The Doctor: Who says I’m not?. . . red-bicycle-when-you-were-twelve?
Rose Tyler: What?
But the thing I like most about this story is that the Doctor gets a day when “everybody lives!” For this once he does not have to compromise or sacrifice someone for the greater good. So what is the threat to humanity this time round? Well, if you have forgotten, the problem is that some clever little nanogenes, (escaped from a Chula medical transporter – hijacked by Captain Jack) are trying to convert people to match the form of a wandering, dead child, killed during an air raid. This un-dead child has the power to transform anyone he touches, to match his un-dead state.
DOCTOR: Getting it now, are we? When the ship crashes, the nanogenes escape. Billions upon billions of them, ready to fix all the cuts and bruises in the whole world. But what they find first is a dead child, probably killed earlier that night, and wearing a gasmask. . . They do what they’re programmed to do. They patch it up. Can’t tell what’s gasmask and what’s skull, but they do their best. Then off they fly, off they go, work to be done. Because, you see, now they think they know what people should look like, and it’s time to fix all the rest. And they won’t ever stop. They won’t ever, ever stop. The entire human race is going to be torn down and rebuilt in the form of one terrified child looking for its mother, and nothing in the world can stop it!”
But when the child finally approaches (with that ominous question “Are you my mummy?”) mother Nancy courageously embraces him. The cloud of “clever little nanogenes” surrounds them and figures out that she is the mother. Instead of making her dead they repair the child.

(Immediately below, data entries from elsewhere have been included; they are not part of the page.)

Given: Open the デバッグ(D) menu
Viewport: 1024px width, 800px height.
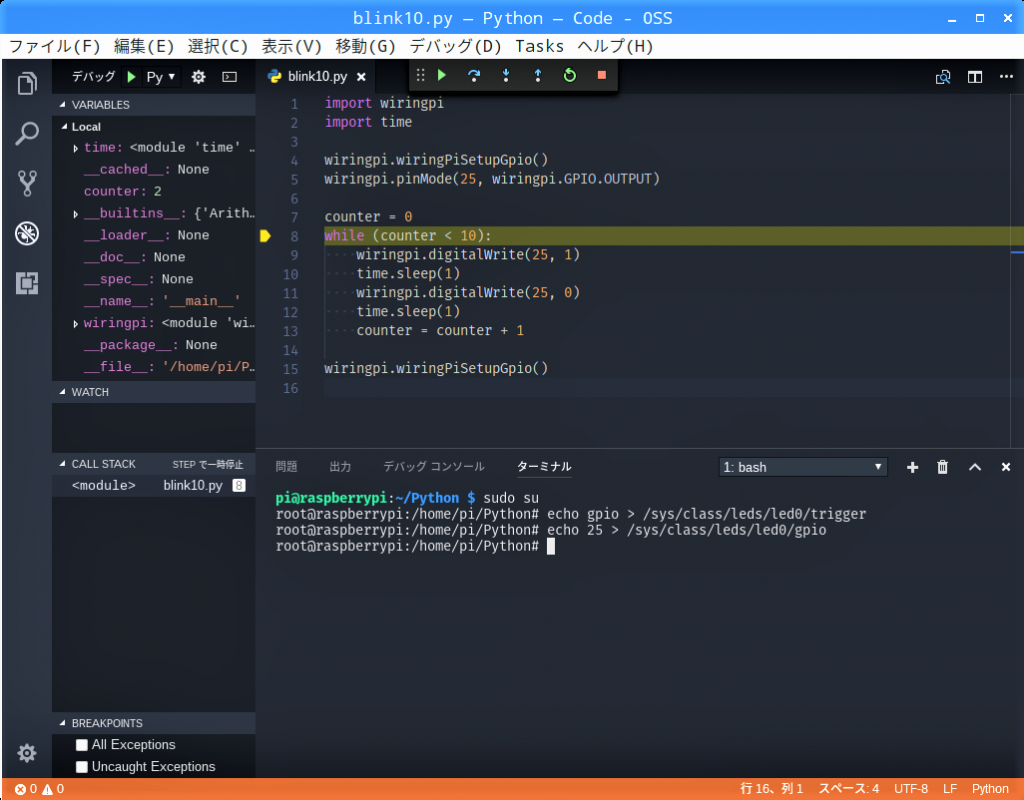Looking at the screenshot, I should pyautogui.click(x=455, y=46).
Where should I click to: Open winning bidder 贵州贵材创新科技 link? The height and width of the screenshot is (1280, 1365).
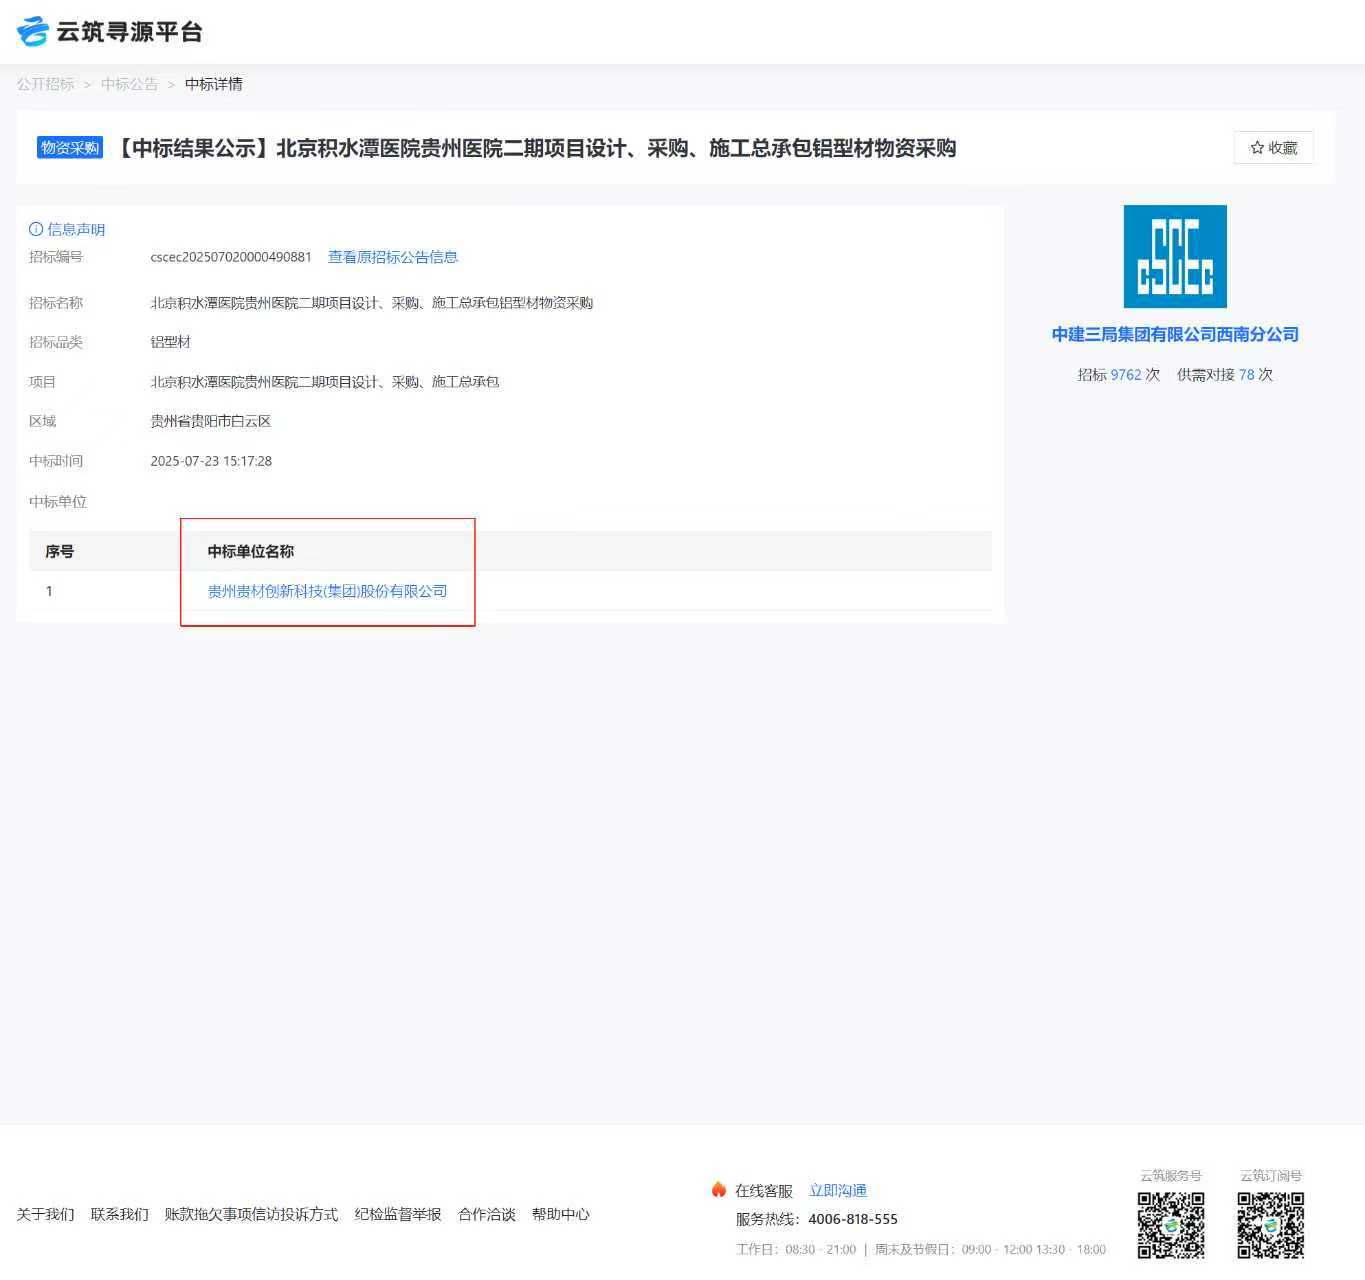327,591
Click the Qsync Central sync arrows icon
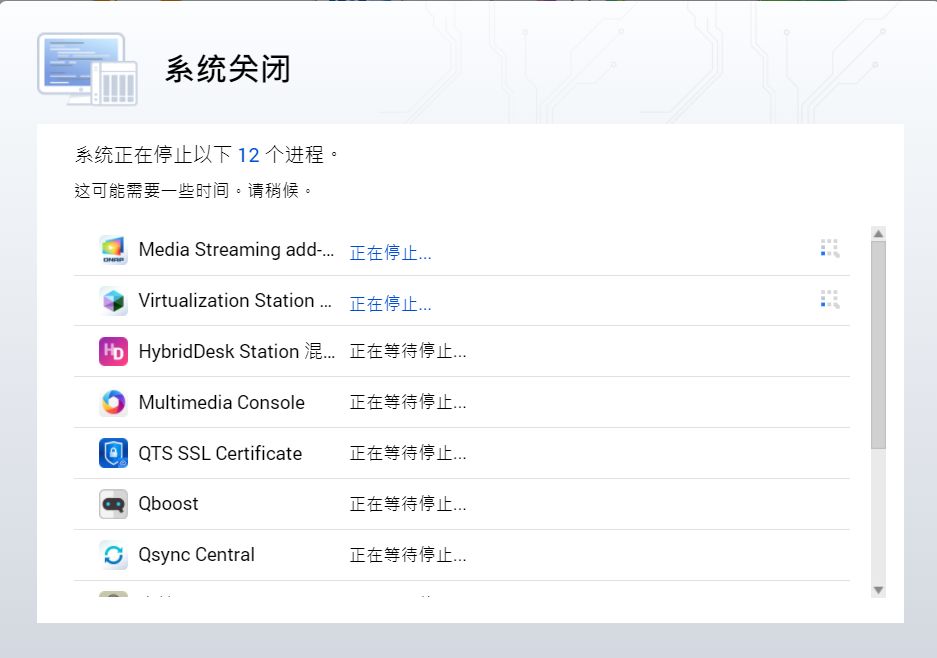The height and width of the screenshot is (658, 937). pyautogui.click(x=114, y=555)
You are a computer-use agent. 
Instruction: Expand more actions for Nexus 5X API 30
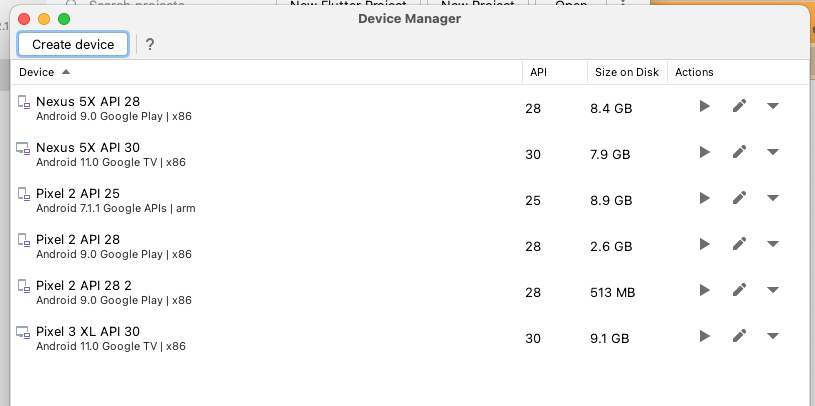(x=772, y=152)
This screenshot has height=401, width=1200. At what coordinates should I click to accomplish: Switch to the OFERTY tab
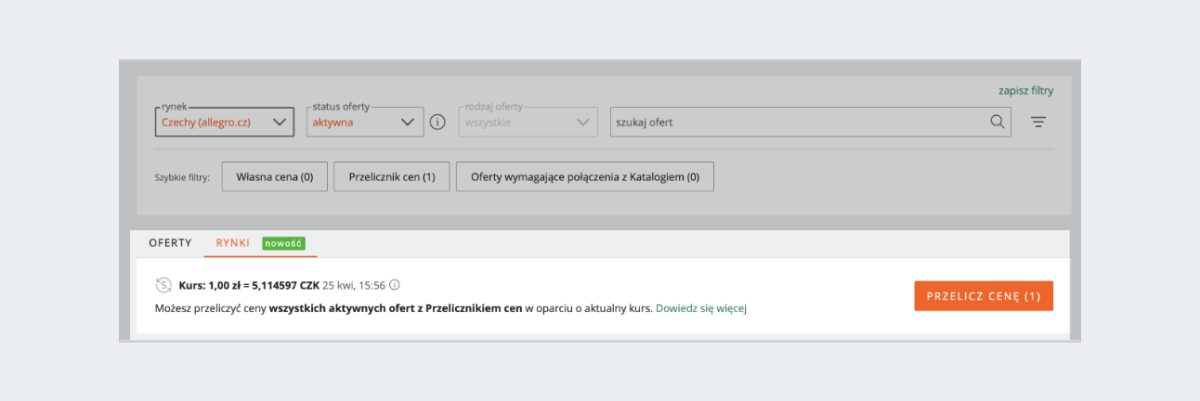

DOCTOR: Oh, come on. Give me a day like this. Give me this one. . . .The nanogenes recognised the superior information, the parent DNA. They didn’t change you because you changed them! Ha-ha! Mother knows best!”
And “everybody lives” – with relatively little effort from the Doctor.
For the sake of this bluebox parable I’d like to focus your attention on the way our heavenly Father changes us, by a remarkably similar process. To explain this I’ll take you to a concept I recently discovered in Tim Chester’s book “You can change“ (2008):
“Without Jesus we can never really break free from sin’s grip. But Jesus came to set us free from sin and destroy Satan’s power. He’s begun a process in us that will end with our becoming like God: ‘now we are children of God . . . we know that when he appears we shall be like him, for we shall see him as he is’. That process isn’t yet complete, so we still fall into sin. But we’re no longer enslaved by sin. We can change.
More than that, John says holiness has now been written into our DNA! . . . Not-sinning is in our DNA . . . Love is in our DNA.
As I grow older, I look more like my father. It’s not that I’m making a special effort to look like him. It’s in my genes. It’s the same, says John, with our heavenly Father. John didn’t know about DNA so he uses the word ‘seed’. . . When we were born we received a nature with an in-built tendency towards sin. When we were born of God we received a new nature with an in-built tendency towards holiness.”
(p. 61) (You can also watch a clip about the book here)
So just like those clever nanogenes, the parent DNA of God surrounds us and works in us (in the form of his Holy Spirit) to make us like Him! He brings us from death to life, he repairs our sinful selves, and over time transforms us into the likeness of his Son.